• Page text:
[Start of section]

Speaker of Punjab assembly
- In office 27 March 2017 – 10 March 2022
- Governor: V. P. Singh Badnore
- Preceded by: Charanjit Singh Atwal
- Constituency: Anandpur Sahib

Member of the Legislative Assembly
- In office 2002, 2007, 2017 – 10 March 2022
- Constituency: Anandpur Sahib

Personal details
- Born: 16 October 1957 (age 68) Jhandian (Punjab, India)
- Party: Indian National Congress
- Children: 1 Son and 2 Daughters

= Rana K. P. Singh =

Indian politician

Rana Kanwar Pal Singh, popularly known as Rana K.P. (born 16 October 1957) is an Indian politician from INC, and was a member of the Punjab Legislative Assembly thrice. He was the Speaker of Punjab Legislative Assembly from 2017 to 2022.

== Early life and education ==

=== Early life ===
Singh was born in a Prominent Hindu Rajput Katoch family in Rupnagar. He is the head of the Jhandian family of the Katoch clan. His family owns vast lands and orchards in Punjab and had a big holding of lands in Lyalpur of pre-partition Punjab also.

=== Education ===
After completing his primary education/schooling from Nurpur Bedi, District Ropar, he did his graduation from Government College, Ropar. Subsequently, he obtained the professional degree of LLB and started practice as an Advocate. As a practicing lawyer he had very successful career in advocacy.

== Political career ==
A voracious reader by nature, he took a keen interest in agriculture apart from being a successful lawyer. He joined Indian National Congress through its youth organization Youth Congress in the year 1975 and since then he has been working continuously and untiringly for the people of Ropar district. He has contested assembly elections from Nangal and Anandpur Sahib constituency for five times since 2002.

He was elected as MLA from Nangal Constituency and Anandpur Sahib constituency in 2002, 2007, 2017. In 2004 he was appointed as a chairman, Punjab Pollution Control Board and later he was made Chief Parliamentary Secretary (Industry & Commerce) in Punjab Government. He worked as a Chairman of various Assembly Committees. Apart from being associated with party organizations, he was also appointed Senator in Punjab University from the year 2002–07.

[End of section]

• Material supplied:
[Start of section]

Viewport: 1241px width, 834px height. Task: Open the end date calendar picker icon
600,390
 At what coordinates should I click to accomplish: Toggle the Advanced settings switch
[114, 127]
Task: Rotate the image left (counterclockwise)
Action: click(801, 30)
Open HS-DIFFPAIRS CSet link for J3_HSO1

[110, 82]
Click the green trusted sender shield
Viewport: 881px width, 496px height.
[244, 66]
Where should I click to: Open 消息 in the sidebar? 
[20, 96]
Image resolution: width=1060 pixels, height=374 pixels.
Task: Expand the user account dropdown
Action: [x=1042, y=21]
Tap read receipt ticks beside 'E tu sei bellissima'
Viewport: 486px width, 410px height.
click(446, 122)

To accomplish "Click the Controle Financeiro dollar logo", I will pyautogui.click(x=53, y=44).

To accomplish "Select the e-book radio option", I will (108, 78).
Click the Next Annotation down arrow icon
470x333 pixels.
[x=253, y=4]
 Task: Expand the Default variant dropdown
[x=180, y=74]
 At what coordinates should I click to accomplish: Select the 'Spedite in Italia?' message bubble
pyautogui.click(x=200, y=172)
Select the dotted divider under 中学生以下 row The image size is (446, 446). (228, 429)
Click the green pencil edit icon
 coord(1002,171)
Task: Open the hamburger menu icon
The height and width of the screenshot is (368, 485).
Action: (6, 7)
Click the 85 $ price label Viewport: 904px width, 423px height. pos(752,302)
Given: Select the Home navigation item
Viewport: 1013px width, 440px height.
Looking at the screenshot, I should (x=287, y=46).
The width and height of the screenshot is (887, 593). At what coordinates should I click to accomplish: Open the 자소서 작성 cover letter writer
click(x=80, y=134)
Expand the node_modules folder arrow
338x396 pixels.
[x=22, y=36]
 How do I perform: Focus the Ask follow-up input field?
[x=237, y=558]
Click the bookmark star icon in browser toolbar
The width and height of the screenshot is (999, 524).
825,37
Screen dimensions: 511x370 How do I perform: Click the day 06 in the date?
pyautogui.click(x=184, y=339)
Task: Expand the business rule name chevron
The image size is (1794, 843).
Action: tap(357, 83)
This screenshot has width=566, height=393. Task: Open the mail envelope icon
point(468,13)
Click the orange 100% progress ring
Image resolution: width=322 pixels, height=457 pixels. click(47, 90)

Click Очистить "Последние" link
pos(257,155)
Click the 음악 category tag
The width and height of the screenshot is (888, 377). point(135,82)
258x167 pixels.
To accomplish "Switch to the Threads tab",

[End of section]

• What is required: Can you write the next part of the article on Rana K. P. Singh? The records have nothing to do with the text.

• Result for this task:
==Electoral performance ==

Punjab Assembly election, 2017: Anandpur Sahib
| Party |  | Candidate | Votes | % | ±% |
|---|---|---|---|---|---|
|  | INC | Kanwar Pal Singh | 60,800 | 45.01 |  |
|  | BJP | Parminder Sharma | 36,919 | 27.33 |  |
|  | AAP | Sanjeev Gautam | 30,304 | 22.43 |  |
|  | Independent | Nutan Kumar | 2,092 | 1.55 |  |
|  | BSP | Gurcharan Singh Khalsa | 1,442 | 1.07 |  |
|  | CPI(M) | Mohinder Singh | 1,026 | 0.76 |  |
|  | Independent | Pritam Singh Bharatgarh | 602 | 0.45 |  |
|  | PDP | Subhash Chander Sharma | 518 | 0.38 |  |
|  | SAD(A) | Harbhjn Singh | 517 | 0.38 |  |
|  | NOTA | None of the above | 858 | 0.64 |  |
| Majority |  |  | 23,881 | 32.29 |  |
| Registered electors |  |  | 180,222 |  |  |
|  | INC gain from BJP |  |  |  |  |

Punjab Assembly election, 2022: Anandpur Sahib
| Party |  | Candidate | Votes | % | ±% |
|---|---|---|---|---|---|
|  | AAP | Harjot Singh Bains | 82,132 | 57.92 |  |
|  | INC | Kanwar Pal Singh | 36,352 | 25.63 |  |
|  | BJP | Parminder Sharma | 11,433 | 8.06 |  |
|  | BSP | Nutan Kumar | 5,923 | 4.18 |  |
|  | SAD(A) | Ranjit Singh | 1,459 | 1.03 |  |
|  | NOTA | None of the above | 1290 | 0.91 |  |
| Majority |  |  | 45,780 | 32.29 |  |
| Turnout |  |  | 141809 |  |  |
| Registered electors |  |  | 193,750 |  |  |
|  | AAP gain from INC |  |  |  |  |

== Personal life ==

=== Family ===
He married Rani Shashi Kanta a Bhati Rajput on 6 May 1981. He has two daughters (Married and one son all married.

=== Other works ===
He is associated with various Congress party organizations and served the same as, Gen. Sec. Punjab Youth Cong., Gen. Sec. Punjab Pradesh Congress Committee, Spokesman Punjab Pradesh Congress Committee and Member of All India Congress Committee and Vice President of Punjab Pradesh Congress Committee. He is against putting Rajput Sikhs in Backward Class because of their glorious past and was also appointed Patron of 'All India Rajput Kashatriya Mahasabha'.